• TASK REQUIREMENTS:
a – Translate this sentence from the article on reopening the Christmas Island detention centre into Spanish: "It was the first time a federal government had lost a vote on a substantive piece of legislation since 1941."
b – Reproduce the stretch of the Christmas Island article from "It was the first" through "said this morning.".

• EXERCISE TEXT:
━━━━━━
PM to re-open Christmas Island detention centre
PRIME Minister Scott Morrison has taken the extraordinary step of reopening the Christmas Island detention centre as the government braces for a new wave of boat arrivals after suffering a historic defeat on the refugee medical evacuation bill yesterday.
The government will also beef up Operation Sovereign Borders with extra resources.
Mr Morrison made the shock announcement this morning after an urgent meeting of the National Security Committee, saying he would adopt all of its recommendations made this morning.
"My job now is to do everything within my power and in the power of the government to ensure that what the parliament has done to weaken our borders does not result in boats coming to Australia," Mr Morrison said.
It's the latest dramatic twist after the government's historic defeat on the legislation in parliament yesterday, with Labor and crossbench MPs passing it in the lower house 75 votes to 74.
It was the first time a federal government had lost a vote on a substantive piece of legislation since 1941.
The bill will sail through the Senate this morning with independent Derryn Hinch's support.
"The people smugglers know my resolve. They know Peter Dutton's resolve. They know we will do everything in our power to stop them at every point," Mr Morrison said this morning.
"If they don't come, it will be because of the work and the decisions we are now taking and the actions we are putting in place.
"If they do come, you can thank the Labor Party and Bill Shorten because he is the one who has led this process."
Mr Morrison refused to detail the extra resources being poured into Australia's border protection, saying: "This parliament has already tipped its hand enough to the people smugglers."
But he did reveal the government would reopen Christmas Island detention centre after it was closed last year.
"We have approved putting in place the reopening of the Christmas Island detention facilities, both to deal with the prospect of arrivals as well as dealing with the prospect of transfers," he told reporters at Parliament House.
━━━━━━
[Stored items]
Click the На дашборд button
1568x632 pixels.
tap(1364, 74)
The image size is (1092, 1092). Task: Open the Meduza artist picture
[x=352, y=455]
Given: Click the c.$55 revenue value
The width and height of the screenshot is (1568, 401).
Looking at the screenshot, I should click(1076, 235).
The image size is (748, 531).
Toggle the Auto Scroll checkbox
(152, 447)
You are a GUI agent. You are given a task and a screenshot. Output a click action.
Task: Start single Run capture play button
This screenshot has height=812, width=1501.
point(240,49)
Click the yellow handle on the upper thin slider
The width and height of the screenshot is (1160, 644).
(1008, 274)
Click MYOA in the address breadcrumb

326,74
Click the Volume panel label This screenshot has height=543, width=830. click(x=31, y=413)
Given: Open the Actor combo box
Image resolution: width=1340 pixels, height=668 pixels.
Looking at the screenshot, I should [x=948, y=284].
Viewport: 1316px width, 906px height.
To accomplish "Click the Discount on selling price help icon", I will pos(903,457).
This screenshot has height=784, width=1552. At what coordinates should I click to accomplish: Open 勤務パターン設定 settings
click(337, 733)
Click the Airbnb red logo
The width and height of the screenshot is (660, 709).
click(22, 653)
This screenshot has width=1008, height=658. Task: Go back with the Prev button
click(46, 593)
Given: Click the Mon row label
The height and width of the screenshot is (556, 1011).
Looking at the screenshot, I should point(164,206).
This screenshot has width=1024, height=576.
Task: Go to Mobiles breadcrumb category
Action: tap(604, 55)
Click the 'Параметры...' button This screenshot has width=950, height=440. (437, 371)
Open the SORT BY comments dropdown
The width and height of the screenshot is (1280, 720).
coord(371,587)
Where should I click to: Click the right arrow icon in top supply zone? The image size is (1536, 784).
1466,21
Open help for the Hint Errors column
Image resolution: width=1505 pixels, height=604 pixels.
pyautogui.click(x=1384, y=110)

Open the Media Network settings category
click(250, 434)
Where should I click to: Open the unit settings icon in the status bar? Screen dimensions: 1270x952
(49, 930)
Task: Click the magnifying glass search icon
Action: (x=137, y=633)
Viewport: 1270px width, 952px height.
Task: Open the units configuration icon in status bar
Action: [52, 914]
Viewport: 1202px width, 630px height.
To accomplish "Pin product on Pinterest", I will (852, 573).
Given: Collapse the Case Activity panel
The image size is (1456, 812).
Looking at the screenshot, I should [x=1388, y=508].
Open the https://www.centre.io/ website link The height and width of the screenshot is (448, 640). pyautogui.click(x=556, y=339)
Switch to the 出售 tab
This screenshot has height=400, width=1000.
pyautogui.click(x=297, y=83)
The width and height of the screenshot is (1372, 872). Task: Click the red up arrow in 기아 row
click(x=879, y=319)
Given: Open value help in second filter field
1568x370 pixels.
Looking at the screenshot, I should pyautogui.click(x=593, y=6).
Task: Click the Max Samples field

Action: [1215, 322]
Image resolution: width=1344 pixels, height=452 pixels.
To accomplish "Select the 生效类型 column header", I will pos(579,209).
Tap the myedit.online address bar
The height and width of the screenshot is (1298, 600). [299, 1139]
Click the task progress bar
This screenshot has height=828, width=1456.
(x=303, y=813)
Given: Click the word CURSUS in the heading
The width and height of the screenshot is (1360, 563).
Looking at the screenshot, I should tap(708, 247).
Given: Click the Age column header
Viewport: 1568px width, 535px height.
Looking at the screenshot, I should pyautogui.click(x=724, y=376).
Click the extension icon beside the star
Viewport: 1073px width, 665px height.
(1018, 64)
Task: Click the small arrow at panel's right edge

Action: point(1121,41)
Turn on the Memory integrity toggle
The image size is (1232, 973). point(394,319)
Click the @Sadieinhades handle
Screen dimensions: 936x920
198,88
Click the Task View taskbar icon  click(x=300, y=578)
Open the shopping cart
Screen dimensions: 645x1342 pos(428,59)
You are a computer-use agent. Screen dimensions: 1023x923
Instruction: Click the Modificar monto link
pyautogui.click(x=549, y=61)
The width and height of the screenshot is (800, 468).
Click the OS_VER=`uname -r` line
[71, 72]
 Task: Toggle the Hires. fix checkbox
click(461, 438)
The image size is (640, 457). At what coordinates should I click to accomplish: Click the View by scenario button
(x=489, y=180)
━━━━━━
• ANSWERS BELOW:
a – Fue la primera vez desde 1941 que un gobierno federal perdía una votación sobre un proyecto de ley sustantivo.

b –
It was the first time a federal government had lost a vote on a substantive piece of legislation since 1941.
The bill will sail through the Senate this morning with independent Derryn Hinch's support.
"The people smugglers know my resolve. They know Peter Dutton's resolve. They know we will do everything in our power to stop them at every point," Mr Morrison said this morning.